So, I went camping this past Monday. I made a checklist of things we would need. In the end, all I really needed was an Ark.
It rained extremely hard over the 2-day period. A water-logged son-and-dad combo do not make for a great buddy bonding moments. We ended up spending a lot of time in the back end of the Jeep as our tent was taking a pretty good pounding with the mini-hurricane we were in.
We were able to hike here-and-there, but not for long periods. This was my son’s first camping trip, I feel like a really sucky dad/anti-Bear-Grylls type.
I wanted him to enjoy camping–like I did when I was a kid with the old man. I have very fond memories of camping–with the camp fire. I remember looking up at the wide-open-clear skies, and watching the stars through the night. I also have great recollections of munching on s’mores it always yummy-fun goodness.

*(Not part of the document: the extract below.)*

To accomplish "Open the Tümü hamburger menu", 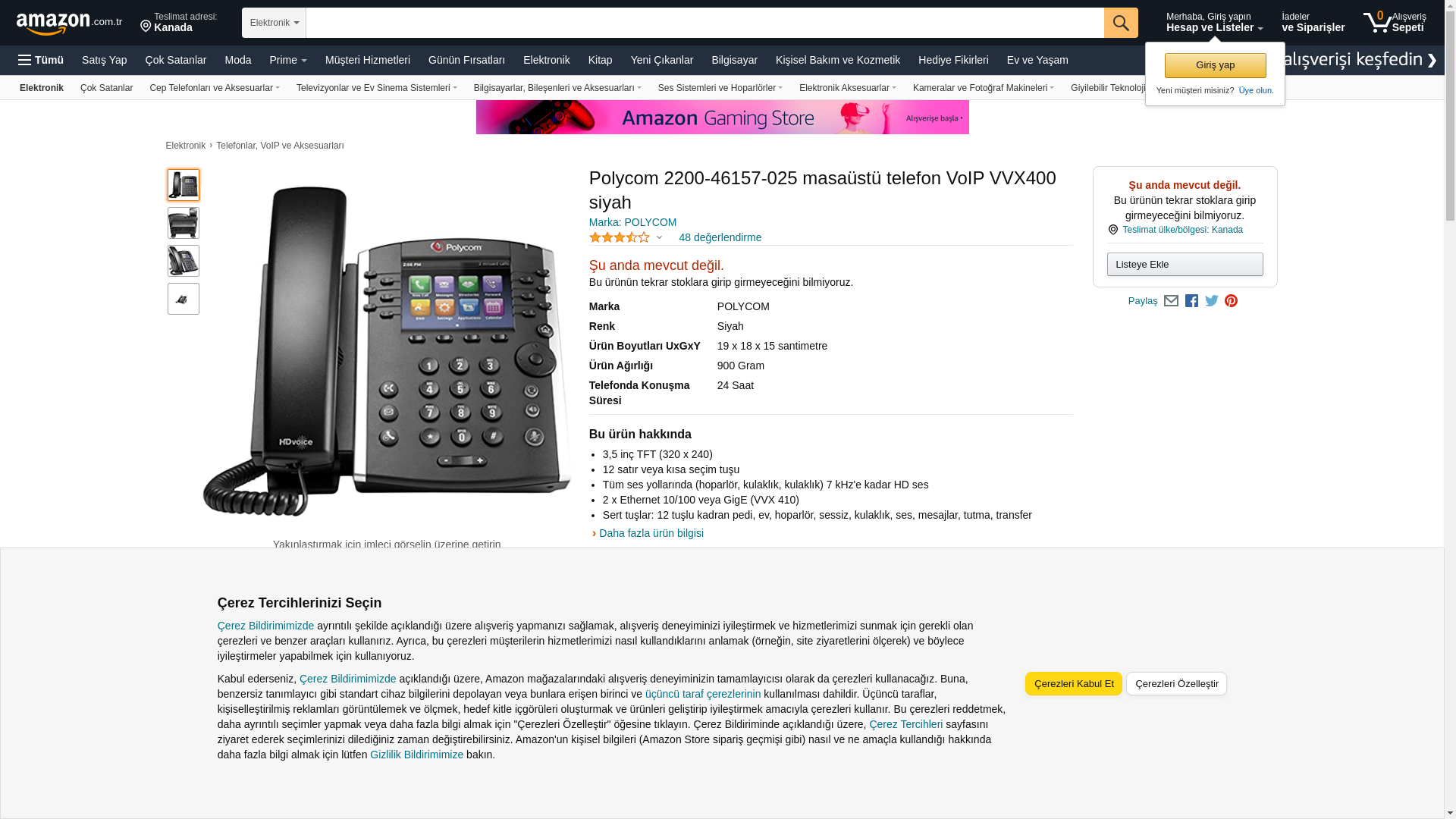I will [x=41, y=60].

I know… I couldn’t control the weather, nor can I blame an extremely bad weather report, but I do feel I have let him down. I can only hope that–despite all that went wrong–he’ll look back on this as a fun time (and maybe he’ll even want to go again, if not with me than maybe with someone much cooler–one of those guys who could make a super survival lean-to that blocks out the rain-wind-weather). Probably he just needed a MacGyver-dad. I am sure my son would have enjoyed a camping trip with him, as he would’ve had wi-fi, electricity, heat, a/c, a huge bed, and a cabin–all fashioned from bubble gum and wrappers.
Instead, we had goldfish crackers in the back of our Jeep and fogged up the windows, which became the canvas for lots of toddler scrawls. We had epic tickle fights. And, we were able to watch the same 2 episodes of Dino Dan (more times than I’d like to think of).
Come to think of it, maybe–despite all the things that went wrong–he actually had fun. Maybe there is still hope for this clueless-in-camping dad… Maybe, just maybe, he’ll want to do it again. That might even mean that his first camping trip wasn’t the epic failure his dad thought it was.
I guess, sometimes, we look at the bad so hard that we don’t see the smile and happiness that is right in front of us.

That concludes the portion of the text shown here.